The majority of high-end mainstream CPUs and GPUs continue to use a single chip. While increasing the size of the chip to improve the performance of these processors is possible. However, fabbing larger-sized chips reduces yield rate since a single mistake might render the chip utterly worthless.
Details about Chiplet
This is why companies like AMD and Intel are looking forward to developing and constructing chiplets, which are nothing more than a pair of processors that function in tandem with one another. This enables the corporation to produce a huge number of little chips while reaping the benefits of a single large chip or processor.
To achieve die-to-die connections, Intel is adopting Universal Chiplet Interconnect Express (UCIe) requirements, which are an open industry standard. This enables the chiplets to communicate at rapid rates with one another. Currently, the UCIe 1.0 provides 20 times faster I/O performance while consuming 1/20th the power of an off-package SerDes.
Intel has recently developed an IFS (Intel Foundry Services) open chiplet platform that enables clients to obtain CPUs with flexible design. Customers will be able to obtain a system-on-package rather than a system-on-chip, which will include modular blocks of semiconductors known as chiplets.
Applications for chiplets
According to Intel, chiplet design may be employed for data center CPUs, particularly for those seeking customised computing machines with increased performance and the ability to handle current workloads such as AI-related jobs.

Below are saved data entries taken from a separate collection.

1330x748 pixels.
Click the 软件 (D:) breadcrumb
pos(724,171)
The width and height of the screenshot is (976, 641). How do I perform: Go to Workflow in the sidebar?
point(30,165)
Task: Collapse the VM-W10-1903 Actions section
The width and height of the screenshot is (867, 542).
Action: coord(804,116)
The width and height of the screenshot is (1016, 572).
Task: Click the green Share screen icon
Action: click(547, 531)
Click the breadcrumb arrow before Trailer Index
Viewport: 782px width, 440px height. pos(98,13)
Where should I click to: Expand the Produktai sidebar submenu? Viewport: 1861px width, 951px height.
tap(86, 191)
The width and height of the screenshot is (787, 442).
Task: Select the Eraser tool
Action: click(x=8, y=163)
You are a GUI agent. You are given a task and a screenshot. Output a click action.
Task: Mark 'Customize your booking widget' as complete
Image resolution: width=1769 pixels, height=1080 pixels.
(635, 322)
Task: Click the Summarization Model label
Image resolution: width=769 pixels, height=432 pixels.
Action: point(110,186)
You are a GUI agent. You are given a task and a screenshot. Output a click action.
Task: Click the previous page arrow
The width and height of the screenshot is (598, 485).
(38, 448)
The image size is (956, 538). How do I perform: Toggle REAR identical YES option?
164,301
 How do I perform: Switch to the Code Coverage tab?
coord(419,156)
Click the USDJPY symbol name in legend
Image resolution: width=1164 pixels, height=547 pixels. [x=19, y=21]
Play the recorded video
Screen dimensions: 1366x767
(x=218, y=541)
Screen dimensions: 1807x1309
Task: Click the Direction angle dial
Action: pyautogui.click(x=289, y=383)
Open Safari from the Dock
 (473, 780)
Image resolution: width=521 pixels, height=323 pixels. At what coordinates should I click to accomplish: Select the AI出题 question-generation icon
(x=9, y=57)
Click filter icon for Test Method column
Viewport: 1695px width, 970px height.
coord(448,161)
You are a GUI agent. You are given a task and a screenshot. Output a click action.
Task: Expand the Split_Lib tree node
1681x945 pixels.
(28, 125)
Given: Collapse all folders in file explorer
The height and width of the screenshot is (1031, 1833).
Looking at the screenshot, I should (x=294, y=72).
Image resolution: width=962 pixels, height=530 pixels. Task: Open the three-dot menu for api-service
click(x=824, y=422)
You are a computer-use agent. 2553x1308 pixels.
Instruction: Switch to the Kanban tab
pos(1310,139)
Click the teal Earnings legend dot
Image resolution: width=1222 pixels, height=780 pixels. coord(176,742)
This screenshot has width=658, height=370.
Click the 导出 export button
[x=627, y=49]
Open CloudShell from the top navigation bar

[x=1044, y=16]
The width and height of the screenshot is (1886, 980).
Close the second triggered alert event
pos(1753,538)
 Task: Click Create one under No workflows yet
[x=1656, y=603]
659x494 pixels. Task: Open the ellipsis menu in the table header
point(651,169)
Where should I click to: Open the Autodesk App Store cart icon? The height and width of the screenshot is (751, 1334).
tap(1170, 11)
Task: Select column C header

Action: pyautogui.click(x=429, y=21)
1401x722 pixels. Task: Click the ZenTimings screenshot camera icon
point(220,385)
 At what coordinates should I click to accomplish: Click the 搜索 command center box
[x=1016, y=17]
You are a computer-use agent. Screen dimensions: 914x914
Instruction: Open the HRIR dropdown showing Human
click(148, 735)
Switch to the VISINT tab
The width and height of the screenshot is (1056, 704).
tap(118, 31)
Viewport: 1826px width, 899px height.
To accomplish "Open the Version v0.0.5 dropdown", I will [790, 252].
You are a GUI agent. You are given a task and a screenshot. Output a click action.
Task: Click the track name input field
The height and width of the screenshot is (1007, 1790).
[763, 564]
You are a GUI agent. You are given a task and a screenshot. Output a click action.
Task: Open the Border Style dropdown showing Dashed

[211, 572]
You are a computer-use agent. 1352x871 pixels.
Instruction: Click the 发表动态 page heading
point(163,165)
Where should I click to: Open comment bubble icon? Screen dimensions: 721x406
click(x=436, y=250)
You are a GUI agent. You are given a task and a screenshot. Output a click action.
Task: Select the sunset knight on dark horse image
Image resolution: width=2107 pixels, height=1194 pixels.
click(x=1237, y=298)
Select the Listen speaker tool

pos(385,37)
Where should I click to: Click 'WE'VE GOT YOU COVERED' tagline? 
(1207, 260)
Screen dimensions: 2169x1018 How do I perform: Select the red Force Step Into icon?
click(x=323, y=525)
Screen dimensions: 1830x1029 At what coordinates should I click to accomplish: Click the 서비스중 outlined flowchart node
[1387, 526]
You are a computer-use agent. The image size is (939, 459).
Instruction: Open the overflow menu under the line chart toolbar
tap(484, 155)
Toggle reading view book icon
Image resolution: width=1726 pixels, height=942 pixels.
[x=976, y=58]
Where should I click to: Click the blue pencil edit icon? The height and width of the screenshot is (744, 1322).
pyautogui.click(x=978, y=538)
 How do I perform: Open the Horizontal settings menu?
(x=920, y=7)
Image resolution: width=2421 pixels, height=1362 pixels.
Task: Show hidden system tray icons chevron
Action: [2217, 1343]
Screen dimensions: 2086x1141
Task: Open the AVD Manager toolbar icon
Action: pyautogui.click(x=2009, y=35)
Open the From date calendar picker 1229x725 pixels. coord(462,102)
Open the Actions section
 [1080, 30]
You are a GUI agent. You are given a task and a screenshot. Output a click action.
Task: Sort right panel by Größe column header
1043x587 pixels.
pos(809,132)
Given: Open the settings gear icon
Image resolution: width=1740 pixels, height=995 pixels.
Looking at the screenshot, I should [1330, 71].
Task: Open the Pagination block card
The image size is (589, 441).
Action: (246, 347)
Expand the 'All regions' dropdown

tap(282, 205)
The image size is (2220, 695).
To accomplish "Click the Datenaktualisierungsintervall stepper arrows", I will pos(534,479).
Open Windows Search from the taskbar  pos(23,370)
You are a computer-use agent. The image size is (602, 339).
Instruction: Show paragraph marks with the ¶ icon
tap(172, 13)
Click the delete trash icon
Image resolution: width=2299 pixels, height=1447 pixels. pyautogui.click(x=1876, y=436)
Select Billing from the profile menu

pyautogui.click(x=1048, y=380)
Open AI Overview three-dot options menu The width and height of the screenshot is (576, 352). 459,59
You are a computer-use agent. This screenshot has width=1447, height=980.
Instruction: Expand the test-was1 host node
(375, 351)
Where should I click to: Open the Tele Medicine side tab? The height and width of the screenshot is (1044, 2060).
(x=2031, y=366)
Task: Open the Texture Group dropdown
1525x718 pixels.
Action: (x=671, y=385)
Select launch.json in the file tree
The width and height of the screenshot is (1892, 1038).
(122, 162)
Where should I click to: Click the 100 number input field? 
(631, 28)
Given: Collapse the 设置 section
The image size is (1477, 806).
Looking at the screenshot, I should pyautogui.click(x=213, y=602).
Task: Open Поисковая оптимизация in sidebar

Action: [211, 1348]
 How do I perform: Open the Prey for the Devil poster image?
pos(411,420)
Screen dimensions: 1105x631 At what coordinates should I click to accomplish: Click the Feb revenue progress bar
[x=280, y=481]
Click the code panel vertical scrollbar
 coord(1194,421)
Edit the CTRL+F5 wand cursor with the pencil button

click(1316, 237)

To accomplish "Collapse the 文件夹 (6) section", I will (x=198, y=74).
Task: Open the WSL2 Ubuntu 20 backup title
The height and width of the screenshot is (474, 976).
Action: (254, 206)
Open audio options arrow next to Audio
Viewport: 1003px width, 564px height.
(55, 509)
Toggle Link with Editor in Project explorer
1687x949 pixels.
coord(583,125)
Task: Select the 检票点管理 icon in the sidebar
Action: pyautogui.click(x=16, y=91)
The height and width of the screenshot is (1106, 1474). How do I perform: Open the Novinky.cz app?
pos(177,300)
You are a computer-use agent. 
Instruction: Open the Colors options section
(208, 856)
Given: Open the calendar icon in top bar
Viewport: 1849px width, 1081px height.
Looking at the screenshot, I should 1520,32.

A CPU built on modular chiplets can have numerous CPU chips, memory chips, and customized chips to fulfill a variety of functions. A chiplet can also include on-package memory, allowing customers to create bespoke solutions for data center applications.
When compared to off-package connections, this also provides high-bandwidth memory access. This will be comparable to the Apple Silicon, which likewise has an embedded memory that is not user-upgradable. It should be noted, however, that the Apple Silicon M1 is not a chiplet, but rather a single chip with integrated memory.
Advanced packaging employs technologies such as the multi-die interconnect bridge (EMIB), which provides high-density on-package interconnection of heterogeneous chiplets with only a tiny bridge die and numerous routing layers. Chiplets will enable Intel IFS clients to tailor a CPU to their specific requirements, ensuring that it is both efficient and powerful.